The following quote is attributed to Socrates in various places, though I don’t know exactly where it comes from, and if it is accurate suggests that there is no crisis here, just the same old bitterness from people growing old about “kids these days.”

“Our youths love luxury. They have bad manners, contempt for authority; they show disrespect for their elders, and love to chatter in place of exercise. Children are now tyrants, not the servants of their household. They no longer rise when their elders enter the room. They contradict their parents, chatter before company, gobble up their food, and tyrannize their teachers.” — Socrates, Greek philosopher and teacher (470-399 B.C.)

This is via Mefi, which also references “Why I’m Raising Violent Four-Year-Olds., about a Baptist administrator who wants his children to realize that life is spiritual war, and that’s why he takes them to see Star Wars movies. Oooooookayyyy… My 4 year olds haven’t seen Star Wars, but Jim’s has seen the movies dozens of times. My son has slaughtered countless gnorcs and rhynocs in Spyro the Dragon, though. I am influenced not to worry about the “violence” more by the rational discussion in Killing Monsters by Gerard Jones than by a partcular wish to indoctrinate children into a warlike view of reality.

I don’t realy see any value in Baptist-boy’s effort to make “violent” a term of praise though. (“Violent” in his view is good as long as it’s violence he believes to be sanctioned by God, which means “yes” to smiting sinners and the Lord taking vengeance, and “no” to playing Grand Theft Auto…)

Grownups today!

UPDATE: Playing follow-the-link, it turns out all this stuff was linked originaly by the most excellent post here at Howie Luvzus.
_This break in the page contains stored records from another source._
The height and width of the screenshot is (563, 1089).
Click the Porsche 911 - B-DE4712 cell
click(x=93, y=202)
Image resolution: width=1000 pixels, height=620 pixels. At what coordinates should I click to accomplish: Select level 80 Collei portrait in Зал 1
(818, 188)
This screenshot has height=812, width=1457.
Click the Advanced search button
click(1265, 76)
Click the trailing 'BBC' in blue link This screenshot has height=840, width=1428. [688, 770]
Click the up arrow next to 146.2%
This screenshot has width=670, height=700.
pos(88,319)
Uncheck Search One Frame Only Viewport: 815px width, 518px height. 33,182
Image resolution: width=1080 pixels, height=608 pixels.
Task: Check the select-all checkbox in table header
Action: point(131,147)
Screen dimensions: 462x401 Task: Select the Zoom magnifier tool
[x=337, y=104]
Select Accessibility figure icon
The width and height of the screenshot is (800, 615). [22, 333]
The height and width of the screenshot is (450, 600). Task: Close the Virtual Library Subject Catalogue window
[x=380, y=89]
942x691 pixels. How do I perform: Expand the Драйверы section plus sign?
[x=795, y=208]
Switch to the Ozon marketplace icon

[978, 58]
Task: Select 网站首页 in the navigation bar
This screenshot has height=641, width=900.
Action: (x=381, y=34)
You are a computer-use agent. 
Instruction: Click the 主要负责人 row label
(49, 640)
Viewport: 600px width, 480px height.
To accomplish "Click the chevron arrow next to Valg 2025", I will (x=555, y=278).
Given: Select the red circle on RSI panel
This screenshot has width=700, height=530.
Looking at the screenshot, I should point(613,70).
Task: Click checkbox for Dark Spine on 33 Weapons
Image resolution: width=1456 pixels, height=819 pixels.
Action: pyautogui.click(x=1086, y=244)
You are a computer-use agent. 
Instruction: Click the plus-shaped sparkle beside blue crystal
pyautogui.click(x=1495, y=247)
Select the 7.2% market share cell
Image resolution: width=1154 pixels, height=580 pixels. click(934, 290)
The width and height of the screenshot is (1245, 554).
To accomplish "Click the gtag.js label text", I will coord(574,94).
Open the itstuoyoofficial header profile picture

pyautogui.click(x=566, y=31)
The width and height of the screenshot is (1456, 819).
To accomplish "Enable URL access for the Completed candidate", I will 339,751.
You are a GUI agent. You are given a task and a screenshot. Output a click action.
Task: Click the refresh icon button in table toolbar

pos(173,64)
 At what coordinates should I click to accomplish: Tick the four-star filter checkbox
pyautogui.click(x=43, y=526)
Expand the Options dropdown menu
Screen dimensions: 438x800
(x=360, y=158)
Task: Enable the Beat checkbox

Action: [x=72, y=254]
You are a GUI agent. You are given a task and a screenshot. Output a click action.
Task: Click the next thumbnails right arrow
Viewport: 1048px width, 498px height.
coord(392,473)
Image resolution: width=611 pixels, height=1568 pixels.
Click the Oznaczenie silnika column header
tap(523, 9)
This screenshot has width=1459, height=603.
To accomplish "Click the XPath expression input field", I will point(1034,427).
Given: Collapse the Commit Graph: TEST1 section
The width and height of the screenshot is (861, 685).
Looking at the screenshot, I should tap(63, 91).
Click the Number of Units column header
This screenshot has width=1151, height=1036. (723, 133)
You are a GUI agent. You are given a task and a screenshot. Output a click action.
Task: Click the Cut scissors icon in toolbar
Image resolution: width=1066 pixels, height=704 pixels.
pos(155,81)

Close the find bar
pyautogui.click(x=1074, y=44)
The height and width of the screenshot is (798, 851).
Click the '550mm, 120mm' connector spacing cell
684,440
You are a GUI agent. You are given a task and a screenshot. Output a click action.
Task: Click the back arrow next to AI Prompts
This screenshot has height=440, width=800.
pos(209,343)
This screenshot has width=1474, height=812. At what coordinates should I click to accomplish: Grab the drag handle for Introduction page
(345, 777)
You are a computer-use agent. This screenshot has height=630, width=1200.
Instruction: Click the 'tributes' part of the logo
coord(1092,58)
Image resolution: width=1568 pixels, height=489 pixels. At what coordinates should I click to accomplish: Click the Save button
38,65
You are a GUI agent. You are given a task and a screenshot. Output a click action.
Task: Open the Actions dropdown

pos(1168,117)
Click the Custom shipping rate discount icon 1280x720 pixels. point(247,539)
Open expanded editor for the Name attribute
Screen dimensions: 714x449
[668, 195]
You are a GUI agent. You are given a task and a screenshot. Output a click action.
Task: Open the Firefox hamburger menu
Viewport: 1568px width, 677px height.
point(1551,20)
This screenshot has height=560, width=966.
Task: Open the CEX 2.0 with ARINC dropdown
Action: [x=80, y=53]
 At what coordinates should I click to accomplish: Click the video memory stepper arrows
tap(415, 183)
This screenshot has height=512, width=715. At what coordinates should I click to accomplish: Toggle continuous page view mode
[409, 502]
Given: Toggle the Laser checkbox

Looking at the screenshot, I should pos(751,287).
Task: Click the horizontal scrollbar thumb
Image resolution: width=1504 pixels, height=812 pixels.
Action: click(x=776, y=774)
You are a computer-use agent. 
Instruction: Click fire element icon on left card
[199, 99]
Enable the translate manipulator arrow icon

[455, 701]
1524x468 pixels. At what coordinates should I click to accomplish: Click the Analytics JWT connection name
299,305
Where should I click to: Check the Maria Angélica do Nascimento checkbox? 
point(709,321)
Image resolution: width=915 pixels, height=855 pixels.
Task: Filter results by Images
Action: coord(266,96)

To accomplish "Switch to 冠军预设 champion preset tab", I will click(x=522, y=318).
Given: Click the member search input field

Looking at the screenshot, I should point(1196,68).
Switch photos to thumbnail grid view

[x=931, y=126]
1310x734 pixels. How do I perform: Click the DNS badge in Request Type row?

Don’t Be Nice, Be Real (review)

I just finished Kelly Bryson’s Don’t Be Nice, Be Real, (B&N) which is by a fellow who studied with Marshall “Nonviolent Communication” Rosenberg. He’s a family therapist and has spent some time teaching NVC in other countries, and is involved with alternative communities in San Diego.

I definitely got some valuable stuff out of reading this. He teaches NVC, but he’s a pretty different person than Marshall Rosenberg, so you get his own take on it, which is helpful. His emphasis is much more on NVC in love relationships than Rosenberg’s book is. He likes to play around with cute wordplay a lot more than Rosenberg. He does even more sharing of personal stories than Rosenberg, I think, and they’re often very powerful & touching.

It was really interesting to hear story after story of somebody trying to use NVC in a variety of life situations, and it was especially useful to read Bryson’s emphasis on how to do NVC badly. Doing it out of a feeling of moral obligation, for example, or doing it with a specific agenda for what you want to get out of the other person’s behavior. Bryson talks a lot about NVC as a form of enlightened selfishness, and while I’m not entirely happy with that verbal formula, with all its Libertarian-capitalist associations, it was a good counter-perspective to viewing NVC as some kind of saintly path.

The difficulties for me were when he gets off on a rant. He spends a lot of time criticizing segments of culture in very general and entirely negative terms — he goes off on institutional religion, on Western “Dominator” society as a whole, on psychotherapy and psychiatry, and it seemed so know-it-all and judgmental (and hard to credit, because he repeats a lot of really dubious factoids, like the “rule of thumb” story) that it got hard for me to take.

But then he would drop in a story from his own life, and I was back right there with him. And the last chapter, which was about hope for creating change in culture, really was inspiring. So it was worth slogging through the rants.

Overall I’m glad I read it; I liked it; I’m not sure I would have liked it so much if I hadn’t read Rosneberg’s book first to put it in perspective.